Let $\boldsymbol{\sigma}=\left(\sigma_{1}, \sigma_{2}, \sigma_{3}\right)$ be a set of Hermitian operators obeying

$$\left[\sigma_{i}, \sigma_{j}\right]=2 i \epsilon_{i j k} \sigma_{k} \quad \text { and } \quad(\mathbf{n} \cdot \boldsymbol{\sigma})^{2}=1$$

where $\mathbf{n}$ is any unit vector. Show that $(*)$ implies

$$(\mathbf{a} \cdot \boldsymbol{\sigma})(\mathbf{b} \cdot \boldsymbol{\sigma})=\mathbf{a} \cdot \mathbf{b}+i(\mathbf{a} \times \mathbf{b}) \cdot \boldsymbol{\sigma}$$

for any vectors a and b. Explain, with reference to the properties $(*)$, how $\boldsymbol{\sigma}$ can be related to the intrinsic angular momentum $\mathbf{S}$ for a particle of spin $\frac{1}{2}$.

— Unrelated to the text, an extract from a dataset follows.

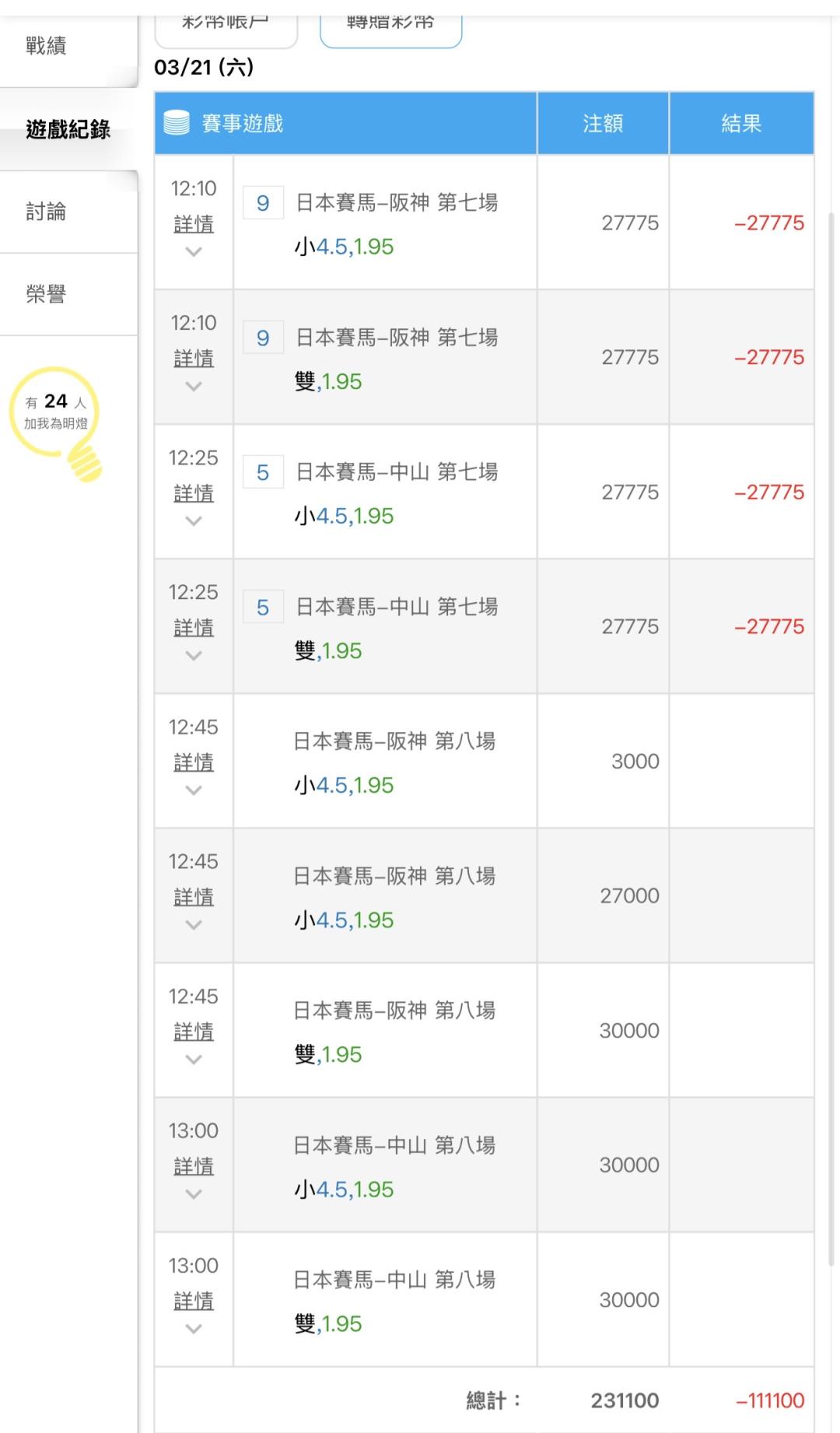Click number 9 badge on 阪神 第七場 雙 row
The height and width of the screenshot is (1433, 840).
click(x=263, y=338)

Show that the operators $P_{\pm}=\frac{1}{2}(1 \pm \mathbf{n} \cdot \boldsymbol{\sigma})$ are Hermitian and obey

$$P_{\pm}^{2}=P_{\pm}, \quad P_{+} P_{-}=P_{-} P_{+}=0$$

Show also how $P_{\pm}$can be used to write any state $|\chi\rangle$ as a linear combination of eigenstates of $\mathbf{n} \cdot \boldsymbol{\sigma}$. Use this to deduce that if the system is in a normalised state $|\chi\rangle$ when $\mathbf{n} \cdot \boldsymbol{\sigma}$ is measured, then the results $\pm 1$ will be obtained with probabilities

$$\| P_{\pm}|\chi\rangle \|^{2}=\frac{1}{2}(1 \pm\langle\chi|\mathbf{n} \cdot \boldsymbol{\sigma}| \chi\rangle)$$

If $|\chi\rangle$ is a state corresponding to the system having spin up along a direction defined by a unit vector $\mathbf{m}$, show that a measurement will find the system to have spin up along $\mathbf{n}$ with probability $\frac{1}{2}(1+\mathbf{n} \cdot \mathbf{m})$.